31 Il s'ensuit qu'une décision, telle que l'arrêt litigieux, qui est formellement revêtue du caractère exécutoire, doit, en principe, bénéficier du régime d'exécution prévu au titre III de la convention de Bruxelles.

32 S'agissant d'un jugement tel que le jugement de faillite, matière expressément exclue du champ d'application de la convention de Bruxelles, il appartient au juge de l'État requis dans le cadre d'un recours présenté conformément à l'article 36 de la convention de Bruxelles de déterminer, selon son propre droit, y compris les règles de droit international privé, quels en sont les effets juridiques sur son territoire.
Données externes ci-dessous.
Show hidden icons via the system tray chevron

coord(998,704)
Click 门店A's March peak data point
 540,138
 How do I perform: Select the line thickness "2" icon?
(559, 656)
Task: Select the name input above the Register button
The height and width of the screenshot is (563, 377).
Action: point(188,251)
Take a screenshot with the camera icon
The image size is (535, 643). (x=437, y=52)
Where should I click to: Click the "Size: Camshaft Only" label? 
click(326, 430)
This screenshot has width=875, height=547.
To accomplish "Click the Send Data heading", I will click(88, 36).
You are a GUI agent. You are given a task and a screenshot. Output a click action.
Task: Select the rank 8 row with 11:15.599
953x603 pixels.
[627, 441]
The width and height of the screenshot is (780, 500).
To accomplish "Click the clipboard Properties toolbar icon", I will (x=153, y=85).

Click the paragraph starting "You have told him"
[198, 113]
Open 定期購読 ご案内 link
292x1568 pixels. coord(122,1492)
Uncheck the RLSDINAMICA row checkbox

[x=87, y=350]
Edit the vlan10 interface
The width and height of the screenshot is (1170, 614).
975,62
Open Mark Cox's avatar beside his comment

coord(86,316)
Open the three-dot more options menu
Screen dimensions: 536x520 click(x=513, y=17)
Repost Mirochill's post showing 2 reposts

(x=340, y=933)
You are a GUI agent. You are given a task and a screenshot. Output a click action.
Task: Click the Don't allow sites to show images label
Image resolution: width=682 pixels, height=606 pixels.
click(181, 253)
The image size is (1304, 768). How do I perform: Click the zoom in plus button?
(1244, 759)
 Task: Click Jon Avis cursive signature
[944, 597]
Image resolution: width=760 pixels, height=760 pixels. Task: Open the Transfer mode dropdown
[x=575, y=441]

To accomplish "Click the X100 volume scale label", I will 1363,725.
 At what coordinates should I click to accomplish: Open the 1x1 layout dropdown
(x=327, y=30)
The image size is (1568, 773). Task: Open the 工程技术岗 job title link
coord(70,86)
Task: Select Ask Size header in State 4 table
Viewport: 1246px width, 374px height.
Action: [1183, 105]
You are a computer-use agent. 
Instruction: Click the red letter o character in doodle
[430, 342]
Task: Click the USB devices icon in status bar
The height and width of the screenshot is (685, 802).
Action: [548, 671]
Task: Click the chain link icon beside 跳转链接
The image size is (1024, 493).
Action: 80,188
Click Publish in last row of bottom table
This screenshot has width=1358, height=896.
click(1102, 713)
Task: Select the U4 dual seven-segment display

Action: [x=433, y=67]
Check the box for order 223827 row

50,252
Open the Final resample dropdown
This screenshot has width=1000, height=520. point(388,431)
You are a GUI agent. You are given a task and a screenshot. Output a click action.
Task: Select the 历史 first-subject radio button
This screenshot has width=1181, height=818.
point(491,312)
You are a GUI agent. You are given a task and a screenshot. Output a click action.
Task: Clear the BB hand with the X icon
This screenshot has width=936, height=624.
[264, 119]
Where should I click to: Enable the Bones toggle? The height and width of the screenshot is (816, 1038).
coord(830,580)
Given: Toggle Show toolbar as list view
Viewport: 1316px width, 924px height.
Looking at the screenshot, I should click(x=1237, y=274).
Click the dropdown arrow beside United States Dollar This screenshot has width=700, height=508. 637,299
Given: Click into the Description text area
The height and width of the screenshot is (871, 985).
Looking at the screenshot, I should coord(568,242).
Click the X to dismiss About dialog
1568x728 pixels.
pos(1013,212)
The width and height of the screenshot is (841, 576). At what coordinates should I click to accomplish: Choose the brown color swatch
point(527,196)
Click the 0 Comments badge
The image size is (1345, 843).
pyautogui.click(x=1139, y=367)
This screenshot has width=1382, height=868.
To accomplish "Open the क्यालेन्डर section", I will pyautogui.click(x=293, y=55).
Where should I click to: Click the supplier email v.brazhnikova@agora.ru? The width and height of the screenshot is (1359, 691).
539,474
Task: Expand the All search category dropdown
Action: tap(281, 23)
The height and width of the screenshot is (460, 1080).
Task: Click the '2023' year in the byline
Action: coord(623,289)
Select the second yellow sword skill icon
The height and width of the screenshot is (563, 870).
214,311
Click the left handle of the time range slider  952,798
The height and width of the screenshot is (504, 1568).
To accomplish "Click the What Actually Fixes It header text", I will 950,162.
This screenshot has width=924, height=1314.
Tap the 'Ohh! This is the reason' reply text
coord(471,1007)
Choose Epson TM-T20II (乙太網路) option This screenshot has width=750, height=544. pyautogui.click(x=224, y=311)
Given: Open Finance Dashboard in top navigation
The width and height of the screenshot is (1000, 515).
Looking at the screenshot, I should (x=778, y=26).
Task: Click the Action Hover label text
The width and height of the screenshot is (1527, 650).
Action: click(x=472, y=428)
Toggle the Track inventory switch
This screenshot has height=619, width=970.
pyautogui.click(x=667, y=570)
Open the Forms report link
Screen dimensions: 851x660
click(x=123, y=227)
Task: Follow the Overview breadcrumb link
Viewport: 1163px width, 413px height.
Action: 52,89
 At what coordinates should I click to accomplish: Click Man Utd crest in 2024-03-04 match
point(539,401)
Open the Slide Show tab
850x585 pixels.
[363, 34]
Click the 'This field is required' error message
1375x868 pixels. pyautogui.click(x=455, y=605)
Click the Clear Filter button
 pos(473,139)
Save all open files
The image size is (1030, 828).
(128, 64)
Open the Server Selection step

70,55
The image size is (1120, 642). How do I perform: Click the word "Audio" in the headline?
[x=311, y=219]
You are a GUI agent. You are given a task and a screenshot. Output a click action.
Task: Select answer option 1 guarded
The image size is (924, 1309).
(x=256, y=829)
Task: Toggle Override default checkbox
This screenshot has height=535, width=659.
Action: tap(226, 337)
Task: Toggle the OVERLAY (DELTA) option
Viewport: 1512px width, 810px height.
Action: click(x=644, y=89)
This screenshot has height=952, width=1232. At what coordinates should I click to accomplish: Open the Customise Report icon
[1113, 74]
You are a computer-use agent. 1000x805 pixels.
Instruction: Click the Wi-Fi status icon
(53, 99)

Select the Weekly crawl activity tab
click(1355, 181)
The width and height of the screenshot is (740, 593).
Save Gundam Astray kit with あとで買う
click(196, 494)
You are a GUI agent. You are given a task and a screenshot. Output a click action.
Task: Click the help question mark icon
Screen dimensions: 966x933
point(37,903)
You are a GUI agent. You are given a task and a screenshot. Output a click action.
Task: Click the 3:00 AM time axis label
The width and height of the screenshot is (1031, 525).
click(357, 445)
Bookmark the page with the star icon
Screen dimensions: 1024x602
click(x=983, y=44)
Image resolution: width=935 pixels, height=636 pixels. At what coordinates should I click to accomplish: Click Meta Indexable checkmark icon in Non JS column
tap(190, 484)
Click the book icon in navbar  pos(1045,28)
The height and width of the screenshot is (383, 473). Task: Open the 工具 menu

33 Il convient dès lors de répondre à la question posée que le terme "exécutoires" figurant à l'article 31, premier alinéa, de la convention de Bruxelles doit être interprété en ce sens qu'il vise uniquement le caractère exécutoire, du point de vue formel, des décisions étrangères et non les conditions dans lesquelles ces décisions peuvent être exécutées dans l'État d'origine. Il appartient au juge de l'État requis dans le cadre d'un recours présenté conformément à l'article 36 de la convention de Bruxelles de déterminer, selon son propre droit, y compris les règles de droit international privé, quels sont les effets juridiques d'une décision rendue dans l'État d'origine dans le contexte d'une procédure de liquidation judiciaire.

Sur les dépens

34 Les frais exposés par la Commission, qui a soumis des observations à la Cour, ne peuvent faire l'objet d'un remboursement. La procédure revêtant, à l'égard des parties au principal, le caractère d'un incident soulevé devant la juridiction nationale, il appartient à celle-ci de statuer sur les dépens.

Par ces motifs,

LA COUR (cinquième chambre),

Statuant sur la question à elle soumise par la Cour supérieure de justice, par arrêt du 26 juin 1997, dit pour droit:

Le terme "exécutoires" figurant à l'article 31, premier alinéa, de la convention du 27 septembre 1968 concernant la compétence judiciaire et l'exécution des décisions en matière civile et commerciale, telle que modifiée par la convention du 9 octobre 1978 relative à l'adhésion du Royaume de Danemark, de l'Irlande et du Royaume-Uni de Grande-Bretagne et d'Irlande du Nord, par la convention du 25 octobre 1982 relative à l'adhésion de la République hellénique et par la convention du 26 mai 1989 relative à l'adhésion du Royaume d'Espagne et de la République portugaise, doit être interprété en ce sens qu'il vise uniquement le caractère exécutoire, du point de vue formel, des décisions étrangères et non les conditions dans lesquelles ces décisions peuvent être exécutées dans l'État d'origine. Il appartient au juge de l'État requis dans le cadre d'un recours présenté conformément à l'article 36 de la convention du 27 septembre 1968 de déterminer, selon son propre droit, y compris les règles de droit international privé, quels sont les effets juridiques d'une décision rendue dans l'État d'origine dans le contexte d'une procédure de liquidation judiciaire.